= Task to complete =
Could every line below be written out exactly as it appears?

Data extracted from a collection

════════════════

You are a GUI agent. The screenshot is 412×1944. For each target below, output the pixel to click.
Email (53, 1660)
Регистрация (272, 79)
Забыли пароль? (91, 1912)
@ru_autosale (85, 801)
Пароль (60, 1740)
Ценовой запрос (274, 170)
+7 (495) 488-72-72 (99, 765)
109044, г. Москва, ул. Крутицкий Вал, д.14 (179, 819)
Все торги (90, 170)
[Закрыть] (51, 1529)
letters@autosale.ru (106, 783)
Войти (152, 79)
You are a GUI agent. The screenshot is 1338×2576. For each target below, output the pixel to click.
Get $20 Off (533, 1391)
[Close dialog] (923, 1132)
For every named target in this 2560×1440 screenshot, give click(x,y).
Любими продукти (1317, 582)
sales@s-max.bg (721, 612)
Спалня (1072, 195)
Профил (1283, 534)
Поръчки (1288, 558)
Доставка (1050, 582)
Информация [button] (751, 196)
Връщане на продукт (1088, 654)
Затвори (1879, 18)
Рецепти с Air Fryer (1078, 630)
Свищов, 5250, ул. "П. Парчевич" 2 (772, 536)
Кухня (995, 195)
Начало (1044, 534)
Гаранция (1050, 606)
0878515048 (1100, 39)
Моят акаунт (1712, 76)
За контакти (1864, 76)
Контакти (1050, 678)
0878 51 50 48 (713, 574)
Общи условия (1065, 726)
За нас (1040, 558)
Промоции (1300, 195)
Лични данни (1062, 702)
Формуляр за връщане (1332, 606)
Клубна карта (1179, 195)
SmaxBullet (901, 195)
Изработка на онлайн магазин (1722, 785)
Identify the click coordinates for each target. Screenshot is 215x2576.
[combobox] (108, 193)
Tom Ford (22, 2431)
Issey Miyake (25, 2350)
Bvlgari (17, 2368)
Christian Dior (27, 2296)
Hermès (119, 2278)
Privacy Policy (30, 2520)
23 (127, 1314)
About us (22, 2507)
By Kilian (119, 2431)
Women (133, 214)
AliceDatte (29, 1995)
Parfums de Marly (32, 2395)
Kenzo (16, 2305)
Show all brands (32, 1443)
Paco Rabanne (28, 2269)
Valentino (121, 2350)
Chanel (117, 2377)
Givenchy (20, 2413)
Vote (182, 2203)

════════════════

= Reply =
You are a GUI agent. The screenshot is 412×1944. For each target below, output the pixel to click.
Email (53, 1660)
Регистрация (272, 79)
Забыли пароль? (91, 1912)
@ru_autosale (85, 801)
Пароль (60, 1740)
Ценовой запрос (274, 170)
+7 (495) 488-72-72 (99, 765)
109044, г. Москва, ул. Крутицкий Вал, д.14 (179, 819)
Все торги (90, 170)
[Закрыть] (51, 1529)
letters@autosale.ru (106, 783)
Войти (152, 79)
You are a GUI agent. The screenshot is 1338×2576. For each target below, output the pixel to click.
Get $20 Off (533, 1391)
[Close dialog] (923, 1132)
For every named target in this 2560×1440 screenshot, give click(x,y).
Любими продукти (1317, 582)
sales@s-max.bg (721, 612)
Спалня (1072, 195)
Профил (1283, 534)
Поръчки (1288, 558)
Доставка (1050, 582)
Информация [button] (751, 196)
Връщане на продукт (1088, 654)
Затвори (1879, 18)
Рецепти с Air Fryer (1078, 630)
Свищов, 5250, ул. "П. Парчевич" 2 (772, 536)
Кухня (995, 195)
Начало (1044, 534)
Гаранция (1050, 606)
0878515048 (1100, 39)
Моят акаунт (1712, 76)
За контакти (1864, 76)
Контакти (1050, 678)
0878 51 50 48 (713, 574)
Общи условия (1065, 726)
За нас (1040, 558)
Промоции (1300, 195)
Лични данни (1062, 702)
Формуляр за връщане (1332, 606)
Клубна карта (1179, 195)
SmaxBullet (901, 195)
Изработка на онлайн магазин (1722, 785)
Identify the click coordinates for each target. Screenshot is 215x2576.
[combobox] (108, 193)
Tom Ford (22, 2431)
Issey Miyake (25, 2350)
Bvlgari (17, 2368)
Christian Dior (27, 2296)
Hermès (119, 2278)
Privacy Policy (30, 2520)
23 (127, 1314)
About us (22, 2507)
By Kilian (119, 2431)
Women (133, 214)
AliceDatte (29, 1995)
Parfums de Marly (32, 2395)
Kenzo (16, 2305)
Show all brands (32, 1443)
Paco Rabanne (28, 2269)
Valentino (121, 2350)
Chanel (117, 2377)
Givenchy (20, 2413)
Vote (182, 2203)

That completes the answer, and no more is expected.